Cultura Transversal

El asesinato del amor

Posted in Autores, Joaquín Albaicín, Libros, Literatura, Publicaciones by paginatransversal on 24 noviembre, 2014

JOAQUÍN ALBAICÍN - Foto José Luis Chaín-Soria Taurina
por Joaquín Albaicín – Iba en un cercanías traqueteante camino de Valencia cuando abrí La Vanguardia y leí el artículo sobre el matrimonio masacrado a palazos por la turba en una aldea de Pakistán. Parece ser que los cónyuges fueron señalados como blasfemos en el marco de un ajuste de cuentas puramente pecuniario y que marido y mujer –quizá, aún vivos- fueron luego introducidos en un horno. Por desgracia y mal que pese a quienes han querido aprovechar el infame suceso para avivar el fuego del anti-islamismo, la gente se transmuta en gentuza con pasmosa facilidad, y hechos como el referido, aparte de acaecer en infinidad de lugares y contextos, no hacen sino ejemplificar lo mucho que algunos frustrados y envidiosos disfrutan subiendo a las tablas una obra cuyo tema no es otro que el asesinato del amor.

Naturalmente que no siempre hace falta una plebe con ganas de linchamiento para condenar a los enamorados al horno crematorio. Ni siquiera la misma plebe es imprescindible, pues tales canalladas se dan –y en el seno de la propia familia- en las más linajudas prosapias, en los hogares más lujosamente alfombrados… y en las mejores novelas.

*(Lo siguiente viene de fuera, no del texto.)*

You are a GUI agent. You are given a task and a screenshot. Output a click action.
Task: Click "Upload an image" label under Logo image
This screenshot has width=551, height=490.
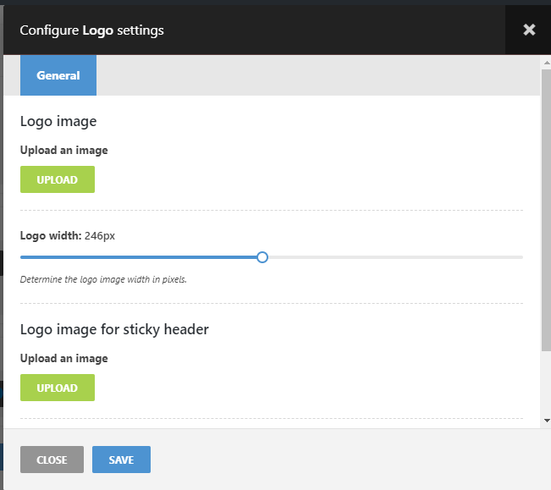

Nunca había leído ninguna de Dominick Dunne, y lo primero que me sorprendió cuando empecé Las dos señoras Grenville, que ha lanzado Libros del Asteroide, fue la viveza de sus descripciones y lo fluido de su son narrativo. Mientras leía, me parecía estar escuchando la voz en off de William Holden en El crepúsculo de los dioses y diálogos cruzados entre Robert Taylor, Ginger Rogers, Lauren Bacall o Robert Mitchum. Después, me entero de que Dunne fue cronista de sociedad de Vanity Fair, productor de cine y asiduo de los ambientes de Hollywood, y la cosa se comprende.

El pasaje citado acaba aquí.